Topic Overview:
As many new high-throughput technologies were developed and rapidly improved in the past decade, a tremendous amount of genomic data were generated and stored in the public domain. Information integration of multiple genomic studies (genomic meta-analysis) has since become commonplace in many areas of biomedical research. Advantages of such analyses include: (1) increased statistical power when studies have a small sample size and weak signal, (2) robust and validated conclusions from different but relevant studies, and (3) enhanced knowledge and ability to narrow gene targets and better design future experiments. Currently, classical analysis methods (such as the Venn diagram, vote counting, and Fisher’s method) are regularly used in genomic meta-analysis applications. More sophisticated and efficient statistical methods―customized for specific genomic data and biological purposes―are seldom developed. This absence is mainly due to a lack of awareness or understanding of the deep complexity of genomic meta-analysis; each study involves an intricate set of research problems that depend on both the data structure available and specific biological questions being asked.

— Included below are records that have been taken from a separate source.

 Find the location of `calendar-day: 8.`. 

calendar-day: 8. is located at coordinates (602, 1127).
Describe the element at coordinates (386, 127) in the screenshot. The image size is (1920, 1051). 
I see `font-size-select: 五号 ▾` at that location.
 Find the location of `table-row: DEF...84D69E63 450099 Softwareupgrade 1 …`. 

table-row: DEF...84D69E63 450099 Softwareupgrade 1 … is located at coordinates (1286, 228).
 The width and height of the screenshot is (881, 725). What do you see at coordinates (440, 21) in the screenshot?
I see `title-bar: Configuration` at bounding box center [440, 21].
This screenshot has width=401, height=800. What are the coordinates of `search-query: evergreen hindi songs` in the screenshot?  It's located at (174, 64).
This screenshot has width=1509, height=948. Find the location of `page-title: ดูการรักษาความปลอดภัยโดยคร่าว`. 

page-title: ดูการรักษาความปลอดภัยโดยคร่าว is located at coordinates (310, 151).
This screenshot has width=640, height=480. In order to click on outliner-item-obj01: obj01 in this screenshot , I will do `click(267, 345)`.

In the past few years, our group has focused on developing new computational and statistical methods for combining multiple transcriptomic studies. We designed and built a software suite, called “MetaGenomics,” which contains the following seven sub-packages: (1) MetaDiagnosis, a quantitative quality assessment for inclusion/exclusion criteria for genomic meta-analysis; (2) MetaDE, methods to combine genomic studies for biomarker (differentially expressed gene) detection; (3) MetaPath, methods to combine genomic studies for pathway identification; (4) MetaClust, methods to combine genomic studies for gene clustering; (5) MetaDimR, methods to combine genomic studies for dimension reduction; (6) MetaPredict, methods to combine genomic studies for inter-study prediction; and (7) MetaNetwork, methods to combine genomic studies for network or co-expression analysis. This discussion will provide an overview of our established and ongoing efforts and present in-depth examples of these applications.